Samusocial de Bruxelles: retour sur les prémices de l'affaire

Le Samusocial de Bruxelles a été créé en 1999 sous la forme d'une ASBL privée, à l'initiative notamment d'Yvan Mayeur, président à l'époque du CPAS de la Ville de Bruxelles. Un centre d'hébergement d'urgence d'une cinquantaine de places est ouvert. Des équipes mobiles (la "maraude") aident les sans-abris. Au fil des années, les activités du Samusocial se développent : à l'hébergement d'urgence et aux consultations médicales et paramédicales s'ajoutent des permanences téléphoniques, un accompagnement psychosocial, l'accueil de demandeurs d'asile, le centre MediHalte et le plan hiver notamment.

Comment le Samusocial finance-t-il ses activités?

Le Samusocial reçoit un financement public, principalement par un subside de la Commission communautaire commune (Cocom, en charge de l'Aide aux personnes en Région bruxelloise).

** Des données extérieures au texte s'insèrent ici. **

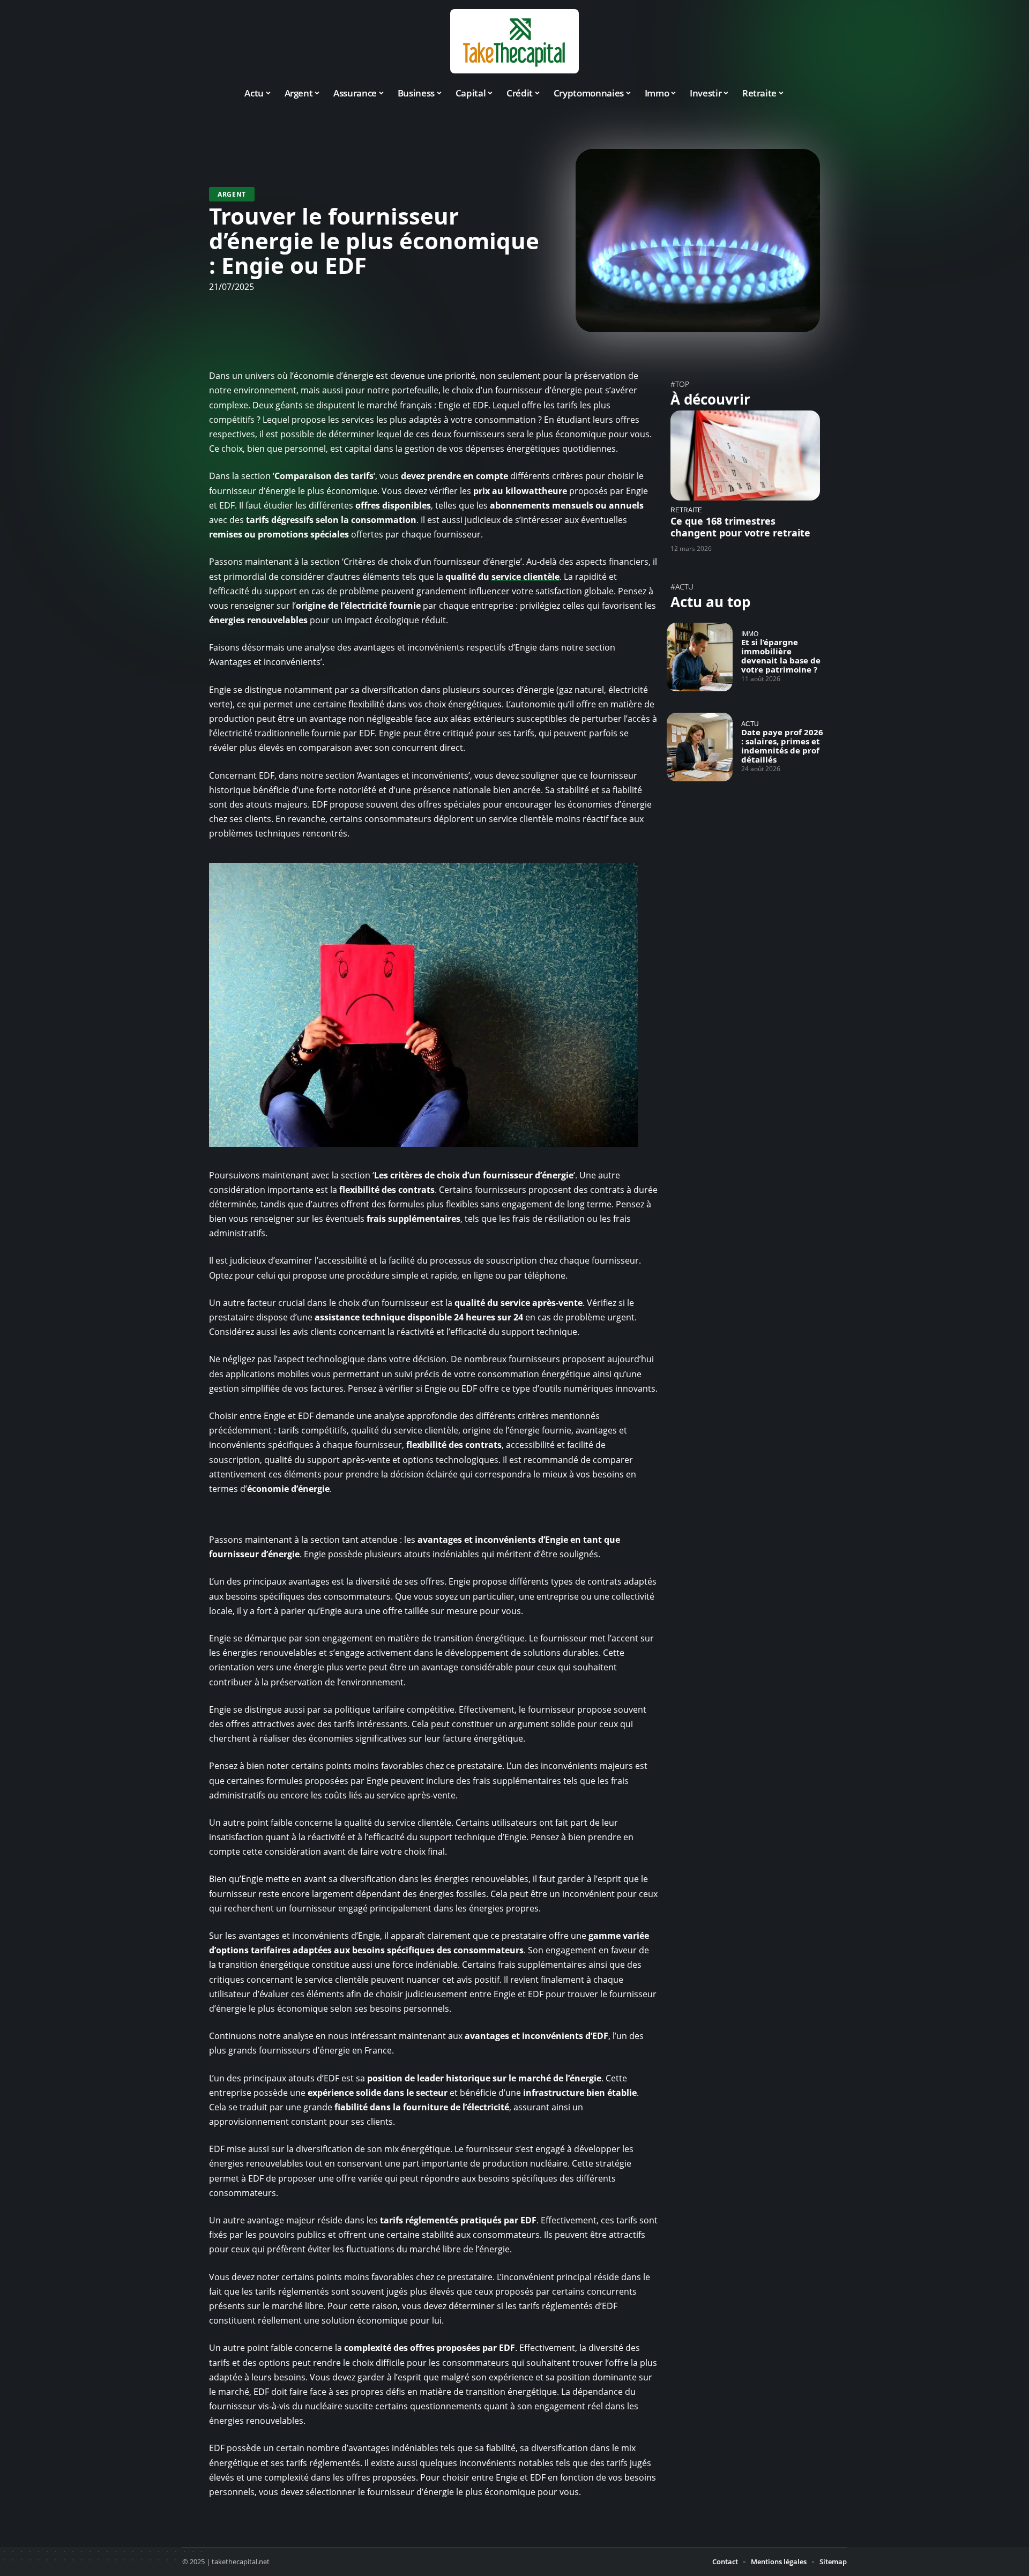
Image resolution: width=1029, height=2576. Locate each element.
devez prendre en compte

D'autres partenaires publics subsidient spécifiquement certains projets du Samusocial: le plan hiver, l'accueil des demandeurs d'asile, …

Des organismes publics octroient une aide en nature au Samusocial: la Régie des Bâtiments, les CPAS bruxellois (qui mettent à disposition du personnel sous contrat "article 60")…

Des partenaires privés aident le Samusocial : mise à disposition de véhicules, de vélos, dons de matériel de cuisine, trousses d'hygiène, oreillers, essuies,…

Il y a aussi des dons privés.

Manque de transparence

En 2013, un rapport de l'inspection des Finances pointe le manque de transparence de la comptabilité du Samusocial: les mouvements d'argent entre le CPAS et l'ASBL sont opaques, selon ce rapport. Certaines primes au personnel posent question, dont celles payées à la directrice Pascale Peraïta pour horaires décalés, selon l'inspection des finances.

Par la suite la polémique enfle autour du salaire de Pascale Peraïta (192 705 euros bruts par an) et sur le fait qu'elle occupe un logement de la Ville de Bruxelles rénové avec des subsides publics et assimilé à du logement social.

La même année, Yvan Mayeur quitte la présidence du CPAS pour devenir bourgmestre et Pascale Peraïta devient présidente du CPAS. A ce titre, alors qu'elle ne dirige plus le Samusocial, elle siège au conseil d'administration de l'ASBL.

En 2016, le collège de la Cocom conclut avec le Samusocial un contrat de gestion pour la période 2016-2019, qui définit avec précision le champ d'action de l'ASBL, et les moyens budgétaires qu'elle peut utiliser. Deux commissaires du gouvernement siègent désormais au conseil d'administration du Samusocial.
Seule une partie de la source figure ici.